Source:

--*--

Victoria Hetherington is a Toronto-based novelist and digital content specialist.
An extension of her Masters' thesis work, her digital fiction project I Have To Tell You (0s&1s, 2014) was reviewed and mentioned in the LA Review of Books, The Guardian, Publisher's Weekly, HTMLGiant, Ploughshares, and others.
Mooncalves is her debut novel.
Follow Victoria on Twitter @VMHetherington
Read reviews of I Have To Tell You
Victoria Hetherington's Debut Novel
Based on real events surrounding a cult in rural Quebec, which took place in 1980s, Victoria;s debut novel Mooncalves weaves a tale of present-day crime with a post-Singularity future. Hetherington's fictionalized version of the cult is preoccupied with the technological Singularity, regarding it as a doomsday event, and making strange preparations accordingly.
Mooncalves explores the unshakable hold of first love, the warped influence of unchecked ambition and sexual obsession, and the uncomfortable gaze of the accumulating dead – especially of those who walk the earth among us.
What people are saying:
"The arrival of Hetherington’s unique narrative voice may announce the coming of a new genre. Call it Post Singularity Toronto Gothic, if you will. You may be tempted, if you are as impressed by this debut as this reviewer is, to see Hetherington as the millennial generation’s persuasive answer to Atwood."

--*--

Task:
Continue the page about novelist Victoria Hetherington, picking up immediately after its final sentence.

Excerpt from the dataset
--*--

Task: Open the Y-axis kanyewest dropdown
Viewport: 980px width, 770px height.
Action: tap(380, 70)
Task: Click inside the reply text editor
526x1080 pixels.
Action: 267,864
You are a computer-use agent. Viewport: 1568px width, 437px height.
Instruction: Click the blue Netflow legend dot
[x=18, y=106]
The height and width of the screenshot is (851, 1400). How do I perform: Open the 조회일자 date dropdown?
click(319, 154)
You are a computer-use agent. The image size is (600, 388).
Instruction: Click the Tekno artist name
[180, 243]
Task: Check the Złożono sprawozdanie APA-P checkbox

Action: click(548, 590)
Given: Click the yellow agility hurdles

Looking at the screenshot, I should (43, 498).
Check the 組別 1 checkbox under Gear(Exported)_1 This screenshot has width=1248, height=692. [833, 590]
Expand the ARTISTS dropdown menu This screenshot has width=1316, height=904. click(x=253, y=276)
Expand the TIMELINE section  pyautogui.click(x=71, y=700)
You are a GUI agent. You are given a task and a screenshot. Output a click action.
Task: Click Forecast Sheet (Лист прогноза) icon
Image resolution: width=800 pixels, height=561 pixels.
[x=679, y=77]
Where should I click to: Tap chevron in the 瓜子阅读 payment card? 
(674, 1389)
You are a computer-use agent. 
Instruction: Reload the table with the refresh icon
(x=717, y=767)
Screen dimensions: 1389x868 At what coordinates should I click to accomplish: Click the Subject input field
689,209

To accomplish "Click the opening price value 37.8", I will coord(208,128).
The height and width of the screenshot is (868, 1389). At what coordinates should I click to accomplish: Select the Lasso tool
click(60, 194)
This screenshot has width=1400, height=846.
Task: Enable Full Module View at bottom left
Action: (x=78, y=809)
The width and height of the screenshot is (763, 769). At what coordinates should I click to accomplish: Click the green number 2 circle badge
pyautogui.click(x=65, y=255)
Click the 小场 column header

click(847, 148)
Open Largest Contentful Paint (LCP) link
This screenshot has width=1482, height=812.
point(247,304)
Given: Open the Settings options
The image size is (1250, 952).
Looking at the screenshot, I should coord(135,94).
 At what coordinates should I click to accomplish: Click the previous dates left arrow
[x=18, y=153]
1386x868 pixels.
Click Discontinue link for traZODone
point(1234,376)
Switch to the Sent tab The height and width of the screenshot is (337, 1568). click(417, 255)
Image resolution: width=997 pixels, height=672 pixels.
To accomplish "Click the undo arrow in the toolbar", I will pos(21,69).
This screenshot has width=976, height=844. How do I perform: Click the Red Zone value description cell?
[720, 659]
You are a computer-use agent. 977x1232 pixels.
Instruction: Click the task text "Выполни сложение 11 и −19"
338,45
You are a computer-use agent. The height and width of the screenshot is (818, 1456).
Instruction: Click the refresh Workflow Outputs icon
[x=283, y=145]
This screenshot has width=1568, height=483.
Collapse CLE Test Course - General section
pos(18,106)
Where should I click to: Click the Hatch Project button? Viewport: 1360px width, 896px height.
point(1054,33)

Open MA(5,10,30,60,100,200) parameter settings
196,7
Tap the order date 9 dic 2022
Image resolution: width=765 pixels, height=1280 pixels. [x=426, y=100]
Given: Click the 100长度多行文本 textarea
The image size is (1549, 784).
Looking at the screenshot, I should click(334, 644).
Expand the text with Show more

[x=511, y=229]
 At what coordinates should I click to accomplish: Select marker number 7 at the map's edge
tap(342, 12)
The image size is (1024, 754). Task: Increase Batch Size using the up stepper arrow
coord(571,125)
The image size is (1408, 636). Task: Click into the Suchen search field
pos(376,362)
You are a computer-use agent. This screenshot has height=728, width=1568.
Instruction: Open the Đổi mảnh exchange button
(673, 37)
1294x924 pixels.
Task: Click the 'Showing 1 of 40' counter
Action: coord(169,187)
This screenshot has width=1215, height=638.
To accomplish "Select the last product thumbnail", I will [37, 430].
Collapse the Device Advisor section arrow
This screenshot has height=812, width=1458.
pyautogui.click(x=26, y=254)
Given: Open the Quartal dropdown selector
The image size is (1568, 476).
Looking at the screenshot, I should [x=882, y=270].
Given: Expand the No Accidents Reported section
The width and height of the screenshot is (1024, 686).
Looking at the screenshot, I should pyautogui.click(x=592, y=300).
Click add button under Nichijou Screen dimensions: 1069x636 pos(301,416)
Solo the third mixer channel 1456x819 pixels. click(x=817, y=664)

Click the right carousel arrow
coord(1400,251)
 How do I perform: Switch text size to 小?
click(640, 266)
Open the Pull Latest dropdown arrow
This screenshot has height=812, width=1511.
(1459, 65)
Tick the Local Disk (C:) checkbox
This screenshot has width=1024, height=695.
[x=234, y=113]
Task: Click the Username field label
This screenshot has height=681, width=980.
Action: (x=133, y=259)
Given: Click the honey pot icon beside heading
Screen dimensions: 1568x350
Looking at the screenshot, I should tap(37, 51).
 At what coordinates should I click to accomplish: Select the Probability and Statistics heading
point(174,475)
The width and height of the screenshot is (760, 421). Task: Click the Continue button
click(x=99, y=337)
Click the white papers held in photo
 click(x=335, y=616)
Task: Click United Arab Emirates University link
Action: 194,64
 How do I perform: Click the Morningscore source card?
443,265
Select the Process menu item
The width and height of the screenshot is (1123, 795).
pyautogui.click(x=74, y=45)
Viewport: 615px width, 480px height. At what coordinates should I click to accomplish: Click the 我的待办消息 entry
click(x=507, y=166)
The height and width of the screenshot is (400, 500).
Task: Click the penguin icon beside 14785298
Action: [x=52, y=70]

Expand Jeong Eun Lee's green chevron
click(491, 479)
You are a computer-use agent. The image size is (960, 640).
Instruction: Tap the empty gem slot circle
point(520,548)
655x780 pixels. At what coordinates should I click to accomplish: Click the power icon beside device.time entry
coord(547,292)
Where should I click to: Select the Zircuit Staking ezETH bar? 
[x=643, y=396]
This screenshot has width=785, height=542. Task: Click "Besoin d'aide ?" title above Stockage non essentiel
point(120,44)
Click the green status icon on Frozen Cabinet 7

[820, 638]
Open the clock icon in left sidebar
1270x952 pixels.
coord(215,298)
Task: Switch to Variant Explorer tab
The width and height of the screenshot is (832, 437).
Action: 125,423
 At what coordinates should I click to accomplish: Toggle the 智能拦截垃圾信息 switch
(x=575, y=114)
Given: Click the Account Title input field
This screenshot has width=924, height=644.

--*--

Answer to this exercise:
- The Vancouver Sun
"Word started to spread in literary circles earlier this spring about a startling literary debut, a first novel called Mooncalves by Victoria Hetherington, published by a very small press in Vancouver. Such presses have no money for publicity, so the only way for a novel such as that to create some word of mouth is to be really, really good. Here is evidence, for the skeptical, that it sometimes does happen. Mooncalves is a stunning debut."
- The Globe and Mail
"With family resemblances to other Canadians, specifically the novels of Lynn Crosbie and the body-horror films of early David Cronenberg...Mooncalves forges its own path. A stylish puzzle of a story, Victoria Hetherington’s debut novel is prickly and demanding and a bit feral but both singular and absorbing."
- The Toronto Star
"From Netflix’s Wild Wild Country to a slew of books – including Claudia Dey’s Heartbreaker, Victoria Hetherington’s Mooncalves, and Emma Cline’s The Girls...explorations of cults are filling a particular, and dark, societal need."
- Quill and Quire
"A work of great thematic depth...[the central relationship] I completely loved and have had to restrain myself from writing paragraph after paragraph."
- The Puritan
"Mooncalves is capable of becoming The Handmaid’s Tale of our time not only because of how relevant it is to current discussions about climate change and patriarchy but also for some of the ways it goes further in its discussion of feminism... It is a book that is, in many ways, unlike anything that I have read before, and it is hard to imagine I will encounter anything quite like it again."
- The Town Crier
"Mooncalves is startling...A truly harrowing read that strips all of the glamor from the genre within which it operates."
- Broken Pencil Magazine
"Set against a backdrop of impending environmental catastrophe, Hetherington’s fresh and unconventional story is composed of deeply complex characters including cult devotees, time travellers, synthetic companions, and ghosts. Hetherington offers us a biting social critique in this stunning debut."
- Kathryn Mockler, author of Onion Man
" Hetherington is a beautiful writer. In the depraved and terrifying future she creates, her sentences dance nimbly, brightly across the page, like the palest of flowers left on decomposing bodies."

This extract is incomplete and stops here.